Là, un vote électronique fut faussé. Ici, des bulletins, sortis de nulle part, convièrent les électeurs à tenir pour légaux les résultats d'une manipulation et de l'agilité des doigts des magiciens en écriture ou en informatique.

Les textes suivent.

Pour ce qui nous concerne, nous vivons sous la cinquième Constitution, la Cinquième République ? 1963, 1976, 1989, 1996 enfin 2014 - et nous nous n'en sommes pas rendus compte à ce jour. Il a été dit que nous les avons votées, glissant d'un régime « socialisant » ou, à tout le moins, populaire, vers un « infitah » alliant le capital national -dont on ignore les sources et les origines- à la mondialisation. En dehors de la parenthèse feu le président Boudiaf, les planches de la Constitution -la même qui faisaient de nous des gens généreux, avides d'égalité sociale- furent savonnées par des forces organisées, le seul véritable Parti dans la configuration actuelle de notre pays, pour nous entrainer à renier aujourd'hui, haut et fort ce qui faisait notre fierté, les monopoles d'Etat, la médecine gratuite, pour louer les vertus des écoles privées dans le but de promouvoir une éducation à deux ou trois vitesses avant de s'attaquer aux universités.

Les cadres de demain sortiront de ces universités privées ou des grandes écoles internationales.

Qui contestera cette démarche ? Qui rappellera ce pour quoi sont tombés des braves ? Qui sera autorisé à manifester son désaccord ? L'opposition ? Quelle opposition ? Quel programme et quelle philosophie de l'Etat propose-t-elle ? Quelles perspectives ?

Quand il s'en trouve qui se déclarent agir au nom de la société civile, celle-ci essuie des fins de non recevoir pour ne pas répondre aux critères arrêtés par le pouvoir en place pour activer « légalement ». En espérant que ces volontés se dissoudront, la fatigue aidant, dans le marécage.

C'est, ainsi donc, perdre son temps et son énergie que de combattre un homme, fait président, appelé à cette fonction honorifique, prétendument exécutive, si ce président n'est pas le Président de tous les Algériens.

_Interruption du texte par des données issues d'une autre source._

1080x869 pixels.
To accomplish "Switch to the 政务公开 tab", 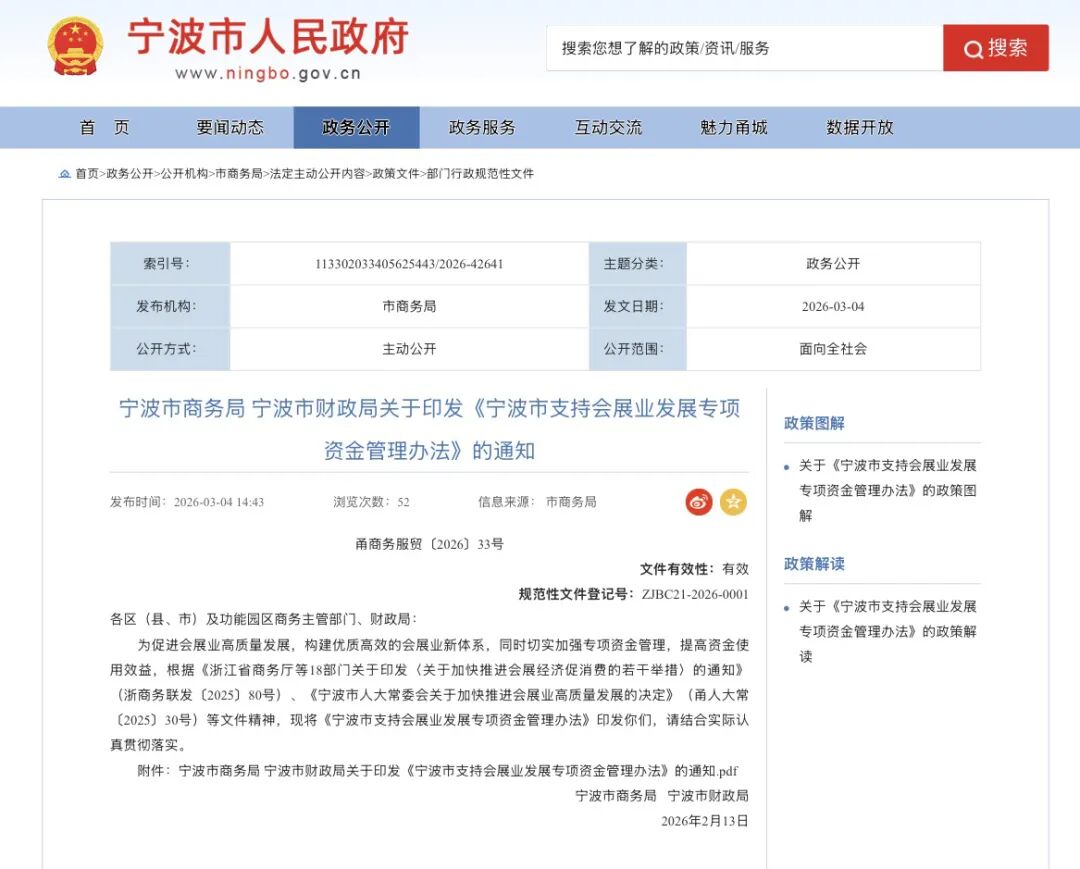I will 357,127.
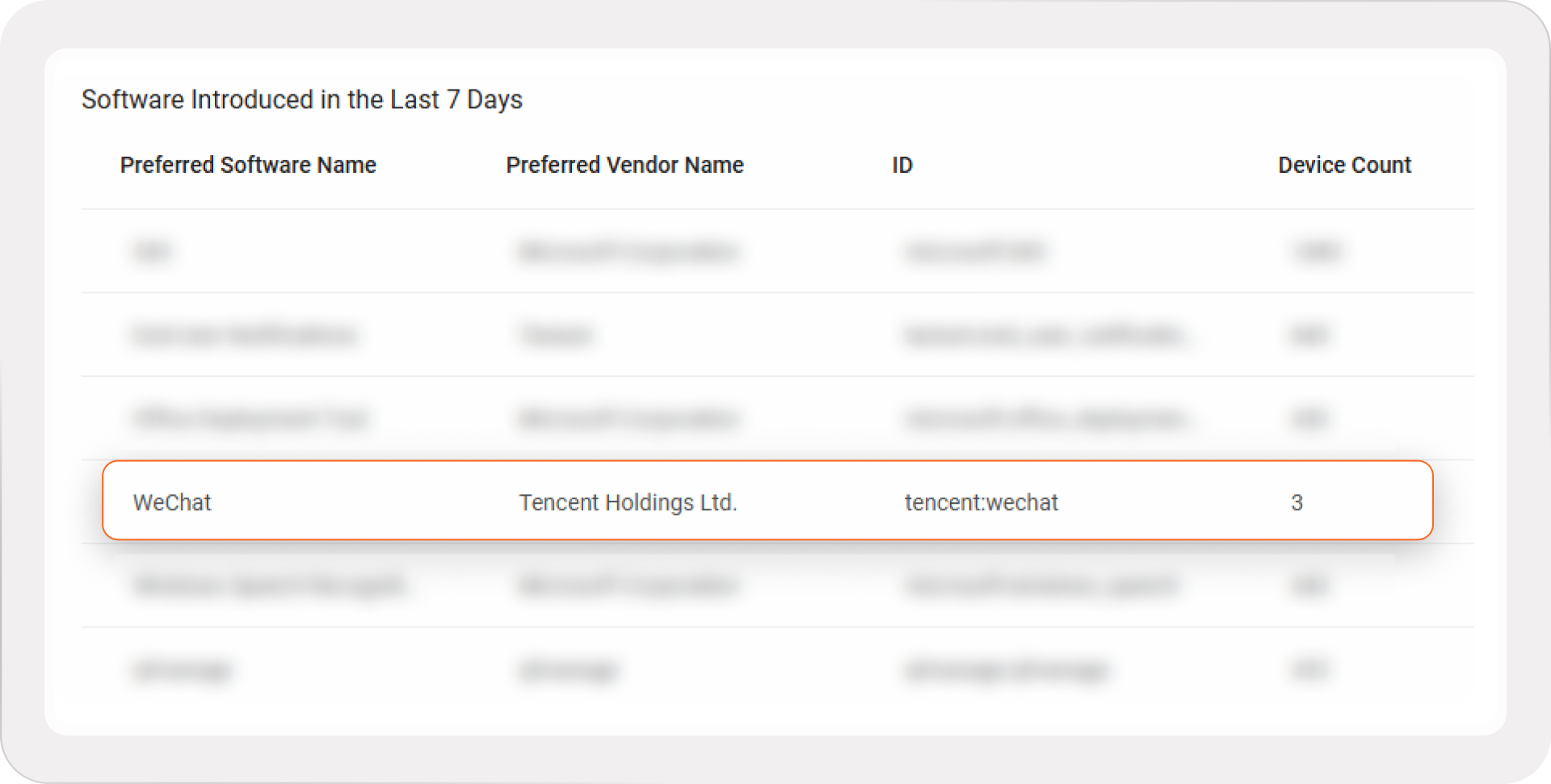Viewport: 1551px width, 784px height.
Task: Open the WeChat software name entry
Action: pos(172,502)
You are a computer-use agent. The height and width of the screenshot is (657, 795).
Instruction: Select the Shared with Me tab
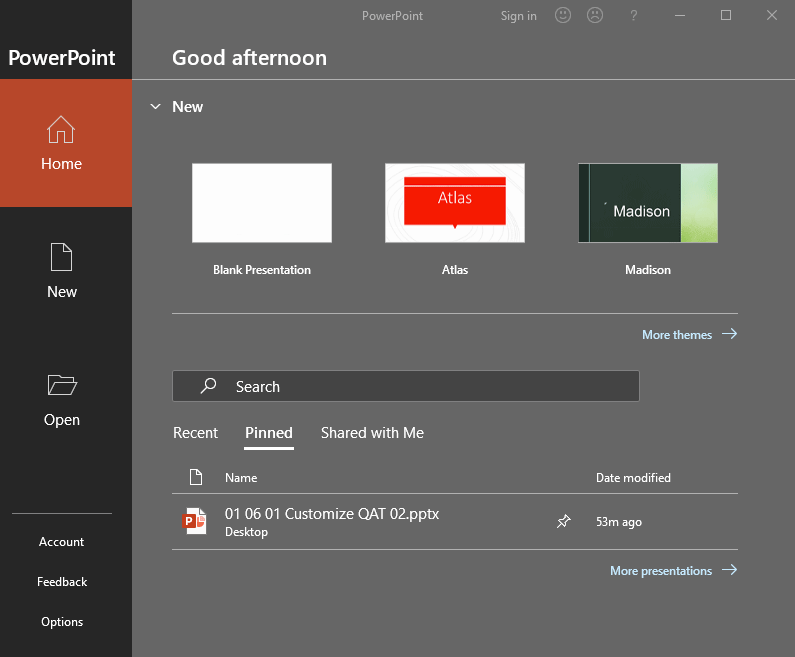(x=372, y=433)
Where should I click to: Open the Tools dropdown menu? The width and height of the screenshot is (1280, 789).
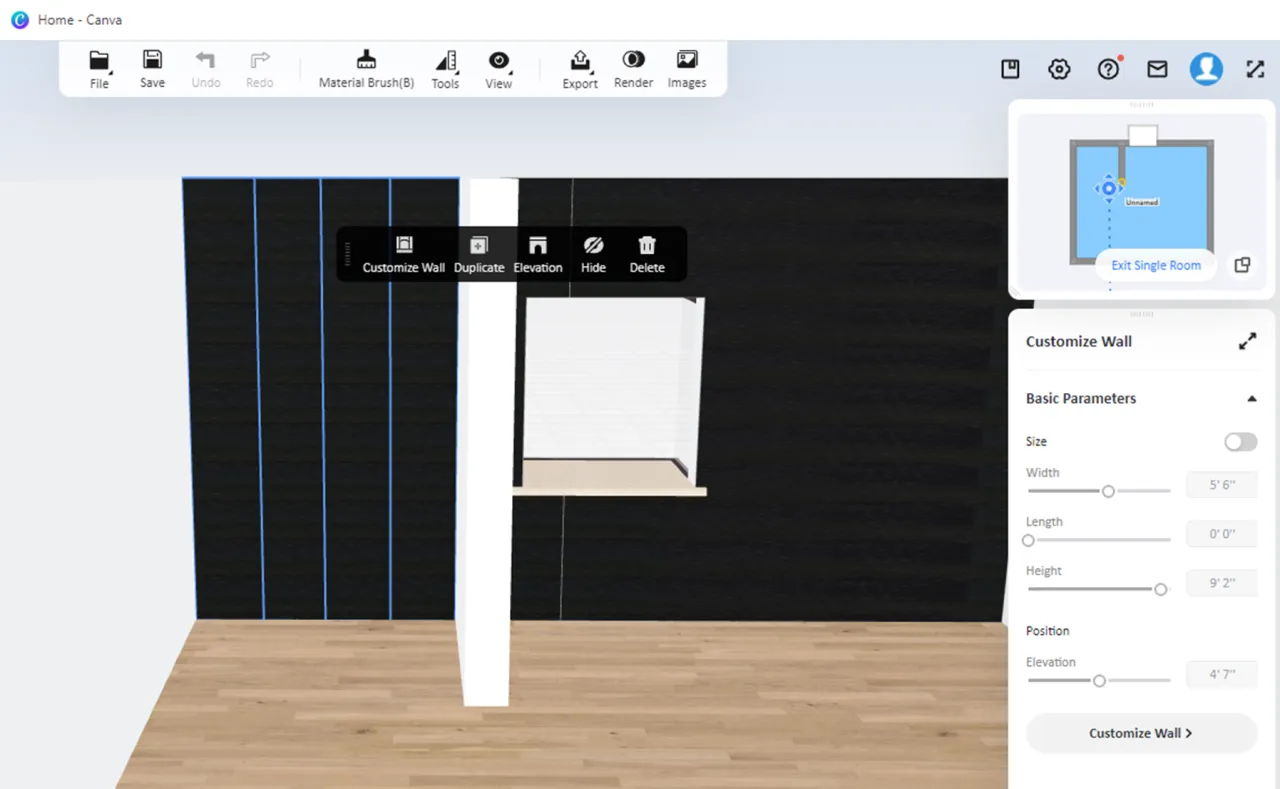tap(445, 69)
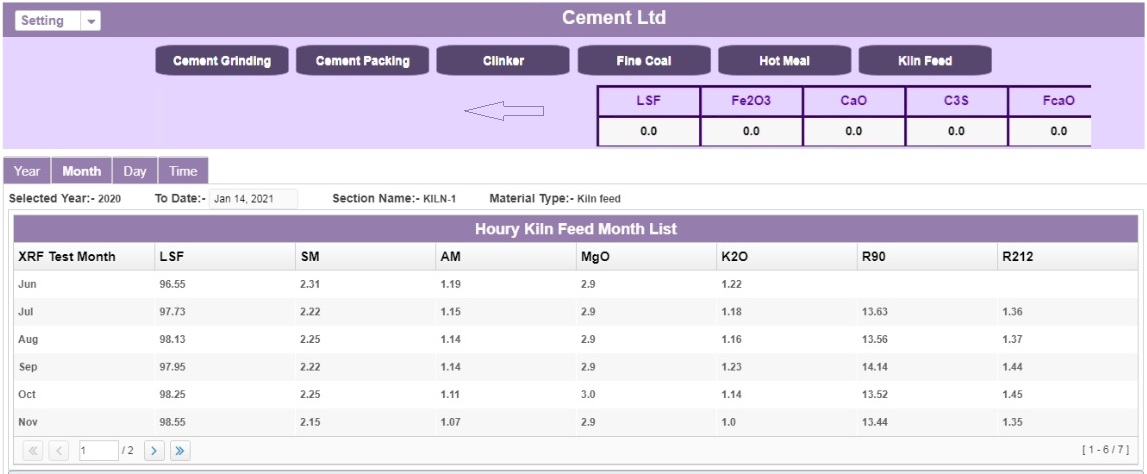This screenshot has height=474, width=1147.
Task: Sort by LSF column header in table
Action: pos(172,257)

S'il n'est que le relai de forces qui ne s'exposent pas. S'il n'est que le paravent d'un petit nombre de décideurs. En d'autres termes, s'il n'exprime pas, par la synthèse, les volontés populaires et celles des courants politiques qui les représentent, pour proposer un projet politique, une synthèse à laquelle les électeurs pourraient adhérer. Sans les magiciens des urnes et de l'électronique.

Faudra bien marteler ceci : une démocratie et son exercice ne revient pas à confier à un seul homme, fût-il un génie, et à ses réseaux, les rênes du pouvoir. L'on a bien vu ce qu'il en a été fait. Et à quel désastre une telle démission-délégation a conduit.

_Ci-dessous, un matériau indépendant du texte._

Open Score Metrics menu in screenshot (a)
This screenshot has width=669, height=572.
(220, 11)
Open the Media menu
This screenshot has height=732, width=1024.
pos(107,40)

Et cette forme de gouvernance ne se justifie plus. Les hommes qui ont pris sur eux de forcer notre destin -et leurs successeurs et fils adoptifs ou putatifs- ont atteint la limite de péremption et devront bien rendre, au peuple, les moyens politiques de s'autogérer.

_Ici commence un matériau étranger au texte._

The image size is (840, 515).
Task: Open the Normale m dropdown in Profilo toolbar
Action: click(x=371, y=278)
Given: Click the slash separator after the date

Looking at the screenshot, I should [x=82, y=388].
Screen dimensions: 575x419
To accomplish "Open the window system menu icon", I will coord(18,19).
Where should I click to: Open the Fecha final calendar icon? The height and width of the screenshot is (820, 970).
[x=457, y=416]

Et dans ce cas, il est temps, grand temps, de revoir notre conception de la « République Démocratique et Populaire » et lui donner enfin un sens en revendiquant un régime parlementaire. Représentant toute la palette politique de notre société.

Pour donner vie à l'Assemblée nationale, au Sénat.

De vraies raisons d'être.

Donner un sens aux élections.

Attendez.

J'entends des voix discourir sur « la sécurité du pays, la cohésion nationale, les menaces sur le pays ».

Tous les alibis pour nous mettre à l'écart de la chose publique.

C'est éculé comme discours. Mais, jusque-là, ça a marché.